Thursday, February 28, 2008

New Sentencing Hearing for Charles Mines


The Houston Chronicle/Associated Press reports that Charles Mines, who has been on death row since 1989, has received a new sentencing hearing ("Longtime Texas death row inmate wins new sentencing trial," February 27, 2008):

"A death row inmate who killed an 80-year-old woman with a claw hammer nearly two decades ago will get a new sentencing trial because jurors didn't properly consider mental illness when they decided he should be executed, an appeals court has ruled.

Charles Mines Jr., 58, was convicted of killing Vivian Moreno at her home in Waxahachie, south of Dallas. Frances Moreno, 57, one of the murdered woman's 13 children, also was severely beaten in the same attack in May 1988. A relative found the two women on the floor in a bedroom.

The 5th U.S. Circuit Court of Appeals said questions put to jurors considering whether Mines should live or die prevented them from considering his mental condition. The appeals court sent the case back to the state court for a new sentencing.

Evidence at his trial showed Mines had undergone a psychiatric evaluation at a state hospital a week before the slayings. He pleaded not guilty by reason of insanity to a capital murder charge for Vivian Moreno's death and attempted capital murder for her daughter's attack. He was tried on the charges after a state court hearing determined he was competent to stand trial.

A psychiatrist who examined Mines during a five-day observation period a week before the killing determined Mines was not mentally ill and should not be committed, but that he did have a mixed personality disorder with paranoia, passive-aggressive and anti-social features.

Mines' trial in Ellis County was held just weeks before another capital murder case involving Johnny Paul Penry, whose mental illness claims and subsequent appeals changed the way Texas juries are asked to decide mitigating issues in death penalty cases.

'Mines's claim is that because his jury instructions were virtually identical to the ones given in Penry's trial those instructions created the same situation that the Supreme Court found constitutionally unacceptable,' the New Orleans-based 5th Circuit said in its opinion posted late Tuesday.
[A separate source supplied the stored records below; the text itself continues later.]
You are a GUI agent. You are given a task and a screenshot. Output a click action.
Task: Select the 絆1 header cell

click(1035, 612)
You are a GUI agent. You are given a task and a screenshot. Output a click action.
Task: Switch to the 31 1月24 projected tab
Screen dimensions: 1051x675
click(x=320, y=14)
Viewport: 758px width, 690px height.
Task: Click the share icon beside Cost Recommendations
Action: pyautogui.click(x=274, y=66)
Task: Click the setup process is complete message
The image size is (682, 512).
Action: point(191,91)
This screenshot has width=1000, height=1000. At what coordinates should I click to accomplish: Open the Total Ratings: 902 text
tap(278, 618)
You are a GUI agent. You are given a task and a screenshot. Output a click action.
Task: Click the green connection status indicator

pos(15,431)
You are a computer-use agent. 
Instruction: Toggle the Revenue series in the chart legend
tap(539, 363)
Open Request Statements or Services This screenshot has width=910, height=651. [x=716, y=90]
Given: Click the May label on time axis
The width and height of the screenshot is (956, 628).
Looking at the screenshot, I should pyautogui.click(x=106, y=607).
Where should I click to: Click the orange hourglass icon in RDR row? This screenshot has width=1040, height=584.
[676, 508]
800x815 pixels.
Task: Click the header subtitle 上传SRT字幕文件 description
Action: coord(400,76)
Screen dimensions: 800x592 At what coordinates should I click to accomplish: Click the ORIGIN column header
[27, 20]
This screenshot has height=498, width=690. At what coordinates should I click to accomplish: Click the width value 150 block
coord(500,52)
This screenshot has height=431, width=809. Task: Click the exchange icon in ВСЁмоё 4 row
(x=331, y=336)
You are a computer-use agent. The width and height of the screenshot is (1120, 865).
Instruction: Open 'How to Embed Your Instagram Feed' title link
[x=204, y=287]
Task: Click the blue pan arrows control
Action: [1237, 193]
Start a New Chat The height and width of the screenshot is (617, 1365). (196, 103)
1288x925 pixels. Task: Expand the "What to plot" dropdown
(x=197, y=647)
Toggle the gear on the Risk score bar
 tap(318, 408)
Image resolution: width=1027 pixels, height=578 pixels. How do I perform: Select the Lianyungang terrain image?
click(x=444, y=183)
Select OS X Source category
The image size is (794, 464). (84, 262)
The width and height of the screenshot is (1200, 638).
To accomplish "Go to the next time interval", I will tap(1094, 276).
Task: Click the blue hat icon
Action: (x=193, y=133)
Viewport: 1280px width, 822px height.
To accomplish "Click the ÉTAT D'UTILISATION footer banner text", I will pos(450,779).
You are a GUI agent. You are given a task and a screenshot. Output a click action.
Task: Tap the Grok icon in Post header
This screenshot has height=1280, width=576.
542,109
Evidence showed Mines, a transient, stole food and jewelry from the Moreno home. He was arrested three days later when he was found camping not far from the home. He confessed after police identified his fingerprint on a window sill."
***
Last summer, the Fifth Circuit Court similarly ordered a new sentencing hearing for Billie Wayne Coble. The Court ruled that the statute in effect in Texas at the time of Coble's conviction and death sentence (1990) had prevented the jury from fully considering the mitigating evidence presented by his trial attorneys regarding his post-traumatic stress and bipolar disorders. His hearing has been scheduled for August 2008 in McLennan County.